There has been much media comment (again) over the nominations for the annual Mercury Prize for “the album of the year”. Despite much speculation, Kate’s 50 Words for Snow was not included amongst the nominations. This was a matter of comment by Anita Singh in the Daily Telegraph “Plan B is one of the few well-known names on this year’s Barclaycard Mercury Prize shortlist, with bookies’ favourite Kate Bush a surprise omission … But it is the absence of Kate Bush that proves most surprising after her latest album, 50 Words For Snow, received high praise from critics“.

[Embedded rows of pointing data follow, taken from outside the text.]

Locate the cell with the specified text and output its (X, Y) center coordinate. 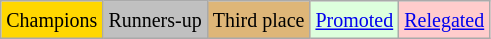
Promoted (354, 20)
Third place (258, 20)
Champions (52, 20)
Runners-up (155, 20)
Relegated (444, 20)
Determine the (x, y) coordinate at the center of the cell enclosing the given text.  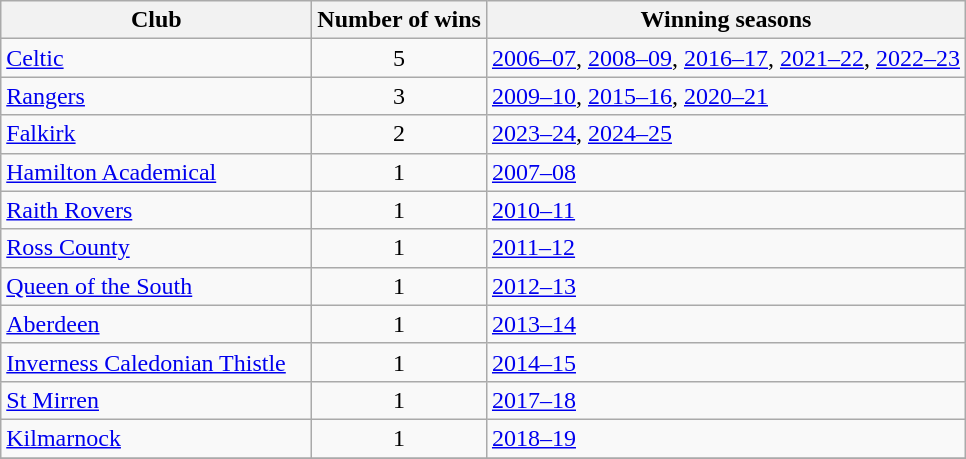
3 (400, 96)
2012–13 (726, 286)
2006–07, 2008–09, 2016–17, 2021–22, 2022–23 (726, 58)
2011–12 (726, 248)
2 (400, 134)
Falkirk (156, 134)
2023–24, 2024–25 (726, 134)
Celtic (156, 58)
Hamilton Academical (156, 172)
2013–14 (726, 324)
Kilmarnock (156, 438)
Aberdeen (156, 324)
St Mirren (156, 400)
Rangers (156, 96)
Number of wins (400, 20)
Raith Rovers (156, 210)
Inverness Caledonian Thistle (156, 362)
Winning seasons (726, 20)
Queen of the South (156, 286)
Ross County (156, 248)
Club (156, 20)
2018–19 (726, 438)
2017–18 (726, 400)
2007–08 (726, 172)
2010–11 (726, 210)
2014–15 (726, 362)
2009–10, 2015–16, 2020–21 (726, 96)
5 (400, 58)
Extract the (X, Y) coordinate from the center of the cell holding the provided text.  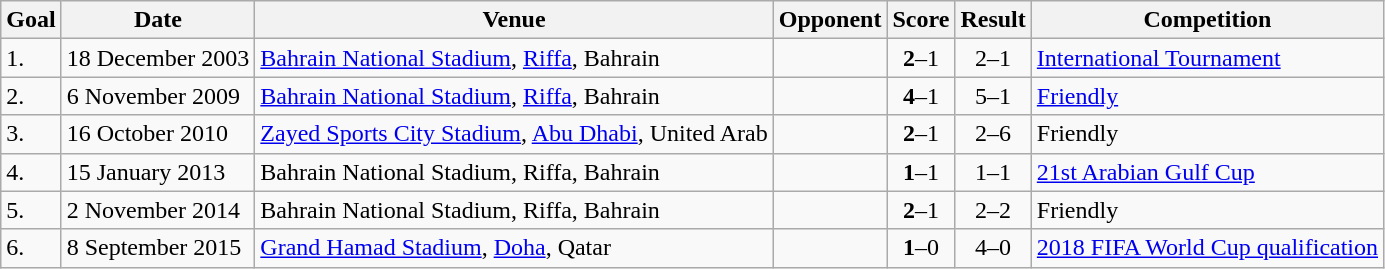
4–0 (993, 248)
2–6 (993, 134)
16 October 2010 (158, 134)
Opponent (830, 20)
Score (921, 20)
Goal (31, 20)
8 September 2015 (158, 248)
18 December 2003 (158, 58)
1–0 (921, 248)
Date (158, 20)
4–1 (921, 96)
5–1 (993, 96)
2. (31, 96)
5. (31, 210)
21st Arabian Gulf Cup (1207, 172)
1. (31, 58)
2018 FIFA World Cup qualification (1207, 248)
3. (31, 134)
International Tournament (1207, 58)
Zayed Sports City Stadium, Abu Dhabi, United Arab (514, 134)
Grand Hamad Stadium, Doha, Qatar (514, 248)
6. (31, 248)
6 November 2009 (158, 96)
15 January 2013 (158, 172)
Venue (514, 20)
Competition (1207, 20)
Result (993, 20)
2–2 (993, 210)
2 November 2014 (158, 210)
4. (31, 172)
Search for the cell housing the specified text and yield its [X, Y] center coordinate. 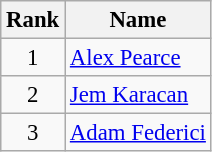
2 [33, 95]
Name [138, 20]
3 [33, 133]
1 [33, 58]
Rank [33, 20]
Adam Federici [138, 133]
Jem Karacan [138, 95]
Alex Pearce [138, 58]
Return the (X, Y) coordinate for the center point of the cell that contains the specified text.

Also in the Telegraph, Neil McCormick was unable to understand Kate’s omission: “Kate Bush has been overlooked, which may be the biggest injustice of all. Given a vague emphasis on “pushing music forward”, the Mercury Prize has long struggled with veteran artists, preferring to concentrate on debutants with newly minted sounds … Again, it is the baffling vagueness of the Mercury Prize’s criteria that infuriates. Bush’s 50 Words For Snow was a deeply strange and original album from a woman widely recognised as one of the greatest and most original popular recording artists of our times. Even if it isn’t Bush’s finest work (and, actually, I’d argue that it is up there), surely any committed album by a globally admired, bona‑fide genius has got to be of greater significance than, say, the debut of a thrashy jazz rock trio making small waves on the Leeds local improv scene?”
Andy Gill in the Independent had previously set out why he thought Kate should have been included: “It’s many a year since the Mercury went to an old-school legend, and none deserves it more than consistently the most innovative and experimental of British pop stars, and thus emblematic of the qualities supposedly rewarded by the Prize. This concept album pivots on the cusp of pop, jazz and classical, imbued with the swaddling warmth of a fur coat on snow-covered steppes“. Tim Chipping at Holy Moly wondered if Kate actually refused a nomination.

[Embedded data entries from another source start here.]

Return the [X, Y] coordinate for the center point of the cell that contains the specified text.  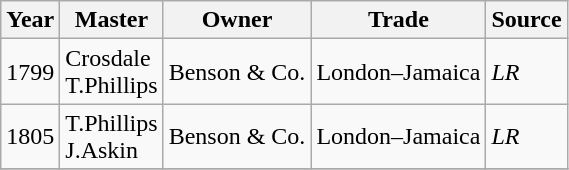
Source [526, 20]
T.PhillipsJ.Askin [112, 136]
1799 [30, 72]
1805 [30, 136]
Trade [398, 20]
Master [112, 20]
CrosdaleT.Phillips [112, 72]
Owner [237, 20]
Year [30, 20]
Return the (X, Y) coordinate for the center point of the cell that contains the specified text.  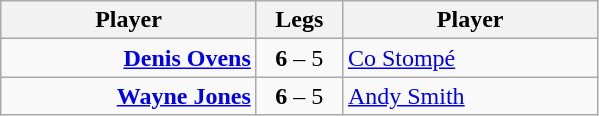
Wayne Jones (129, 96)
Andy Smith (470, 96)
Co Stompé (470, 58)
Denis Ovens (129, 58)
Legs (299, 20)
Extract the [X, Y] coordinate from the center of the cell holding the provided text.  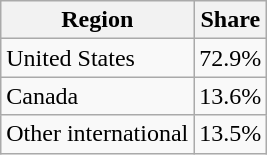
13.6% [230, 96]
United States [98, 58]
13.5% [230, 134]
Other international [98, 134]
Canada [98, 96]
72.9% [230, 58]
Share [230, 20]
Region [98, 20]
Search for the cell housing the specified text and yield its (X, Y) center coordinate. 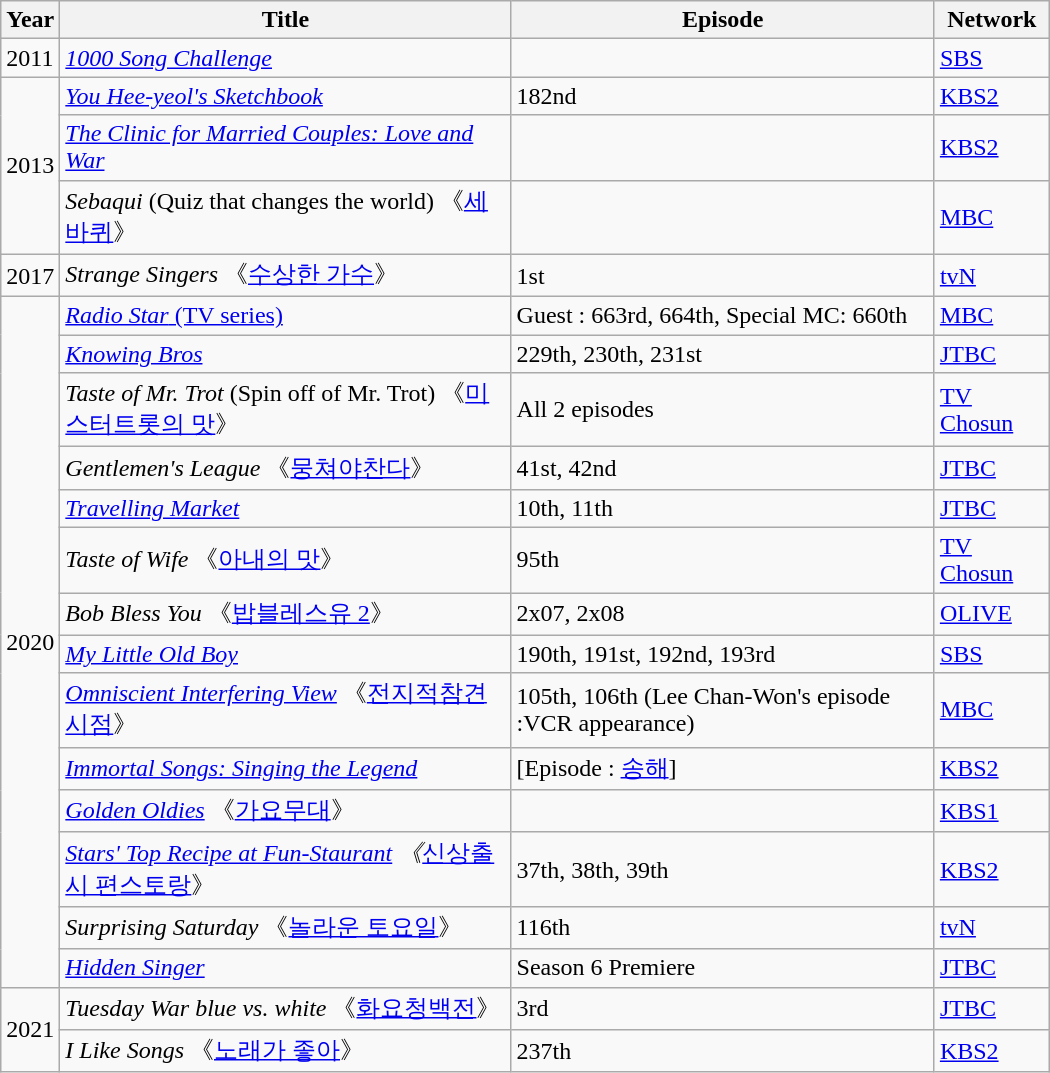
Episode (722, 20)
Travelling Market (286, 508)
190th, 191st, 192nd, 193rd (722, 654)
OLIVE (992, 614)
3rd (722, 1008)
2021 (30, 1030)
Title (286, 20)
Strange Singers 《수상한 가수》 (286, 276)
Gentlemen's League 《뭉쳐야찬다》 (286, 468)
1000 Song Challenge (286, 58)
95th (722, 560)
My Little Old Boy (286, 654)
182nd (722, 96)
2017 (30, 276)
Golden Oldies 《가요무대》 (286, 812)
Taste of Mr. Trot (Spin off of Mr. Trot) 《미스터트롯의 맛》 (286, 410)
Taste of Wife 《아내의 맛》 (286, 560)
1st (722, 276)
Sebaqui (Quiz that changes the world) 《세바퀴》 (286, 217)
Bob Bless You 《밥블레스유 2》 (286, 614)
10th, 11th (722, 508)
229th, 230th, 231st (722, 354)
116th (722, 928)
Immortal Songs: Singing the Legend (286, 768)
Omniscient Interfering View 《전지적참견시점》 (286, 710)
Surprising Saturday 《놀라운 토요일》 (286, 928)
41st, 42nd (722, 468)
KBS1 (992, 812)
2011 (30, 58)
105th, 106th (Lee Chan-Won's episode :VCR appearance) (722, 710)
Stars' Top Recipe at Fun-Staurant 《신상출시 편스토랑》 (286, 869)
237th (722, 1052)
37th, 38th, 39th (722, 869)
2013 (30, 166)
I Like Songs 《노래가 좋아》 (286, 1052)
2020 (30, 642)
[Episode : 송해] (722, 768)
Hidden Singer (286, 968)
All 2 episodes (722, 410)
Guest : 663rd, 664th, Special MC: 660th (722, 316)
Network (992, 20)
Tuesday War blue vs. white 《화요청백전》 (286, 1008)
The Clinic for Married Couples: Love and War (286, 148)
Radio Star (TV series) (286, 316)
2x07, 2x08 (722, 614)
Season 6 Premiere (722, 968)
Year (30, 20)
You Hee-yeol's Sketchbook (286, 96)
Knowing Bros (286, 354)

At Entertainment.ie John Balfe noted the absence of any Irish talent and added “This year’s list can be defined as much by what it’s missing as by what has been included. All of the albums nominated are worthy in their own right, but collectively the list is lacking a certain sense of adventure that could have been provided had the likes of Kate Bush…” Alexis Patrides in The Guardian also noted the Prize’s ongoing blind spot: “There’s no representation from what you might call rock’s more distinguished citizens: with Kate Bush unexpectedly absent from the list“.
Mercury Prize chairman Simon Firth, sociomusicologist, was quite satisfied. He told the Telegraph that this year’s list of nominees was the most open and diverse in the history of the award. “I suppose there was nothing that seemed to be an absolute must. The field became much more wide open”. Apparently not quite that wide.